1. Impact on Germany
- The Shift: In the past (China Shock 1.0), China exported low-end goods (textiles, toys). Now, “China Shock 2.0” targets high-end sectors like automobiles, chemicals, and machinery—the core of Germany’s economy.
- New Competition: Chinese companies have become powerful competitors in advanced manufacturing, AI, and robotics. Germany is losing market share both within China and globally, especially in the electric vehicle (EV) market.
2. Supply Chain Strategy (“China Shock 3.0”)
- Localization & Replacement: China is replacing foreign partners with domestic firms.
- Vertical Integration: China is acquiring upstream resources abroad (oil, raw materials) and building downstream factories in third countries to ensure market access and bypass trade barriers.

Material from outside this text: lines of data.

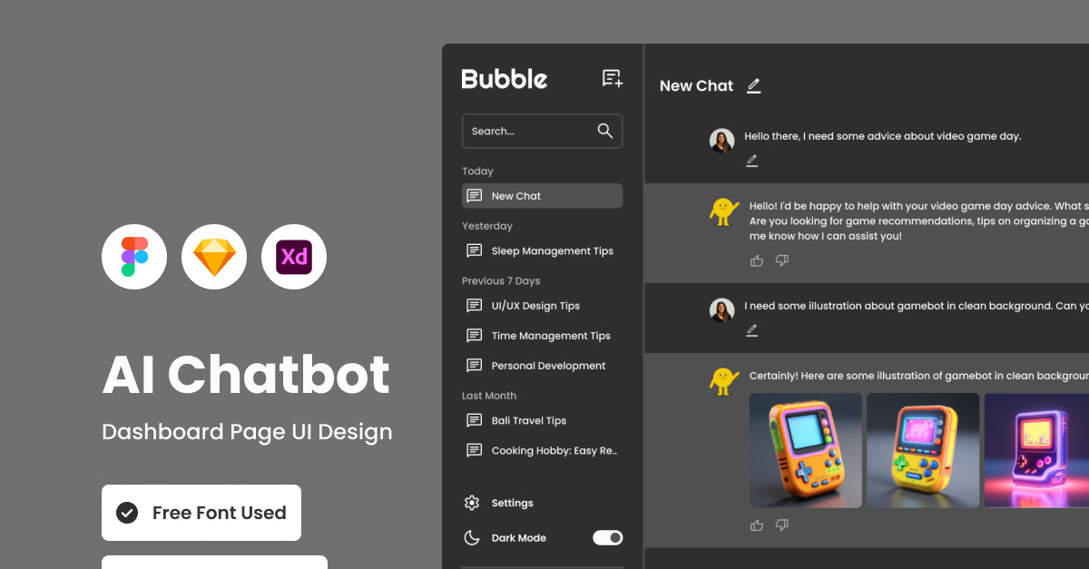1089x569 pixels.
Task: Click the Free Font Used badge
Action: 201,513
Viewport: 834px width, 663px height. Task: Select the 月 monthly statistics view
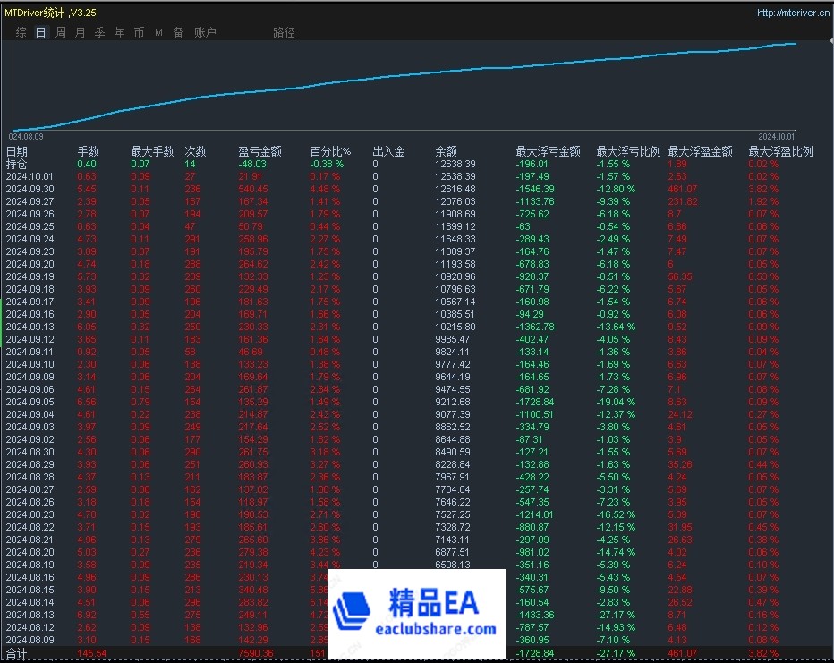click(80, 30)
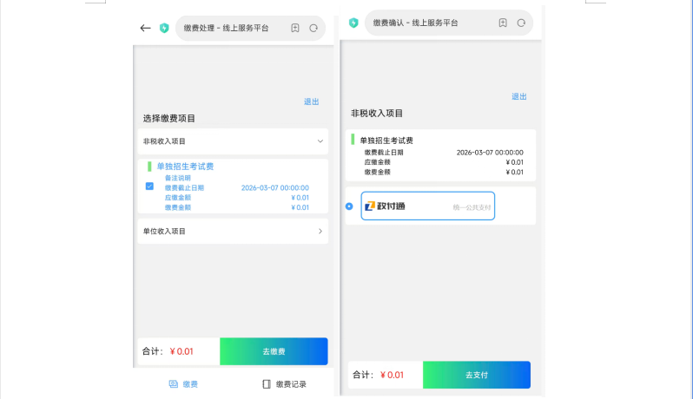Click bookmark icon in 缴费确认 address bar
The height and width of the screenshot is (399, 693).
coord(503,23)
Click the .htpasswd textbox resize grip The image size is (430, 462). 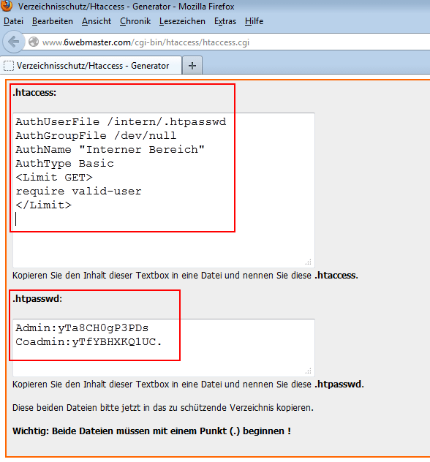coord(309,371)
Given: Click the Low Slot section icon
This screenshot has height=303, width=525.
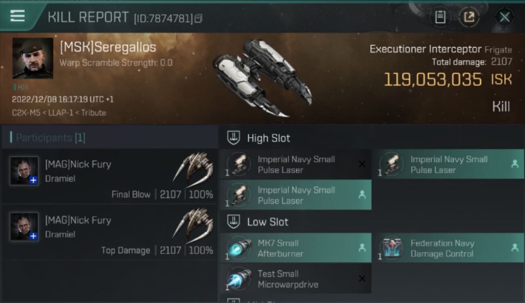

- Market Pressure: By controlling the supply chain, Chinese firms can lower prices, making it difficult for foreign competitors to remain profitable.
3. Global Trade Tensions
- Resilient Exports: Despite U.S. tariffs, China’s exports remain strong by expanding into markets like India, Africa, and Southeast Asia.
- Retaliation & Dilemma: Many countries are afraid to act against China’s cheap imports for fear of Beijing’s economic retaliation. Mexico is one of the few to impose high tariffs, leading to a trade investigation from China.
- Circumvention: Chinese suppliers are moving production to countries with lower tariffs (like India) to bypass U.S. restrictions, though they still rely heavily on Chinese-made components.
4. Future Challenges
- Internal Issues: China faces domestic challenges like a real estate slump and an aging population.
- Deflationary Pressure: To clear excess inventory, Chinese manufacturers are slashing prices for overseas markets, which may worsen deflation within China.
- Geopolitical Risks: If the U.S. successfully builds a global coalition to block China, Beijing may lose more partners, further isolating its economy.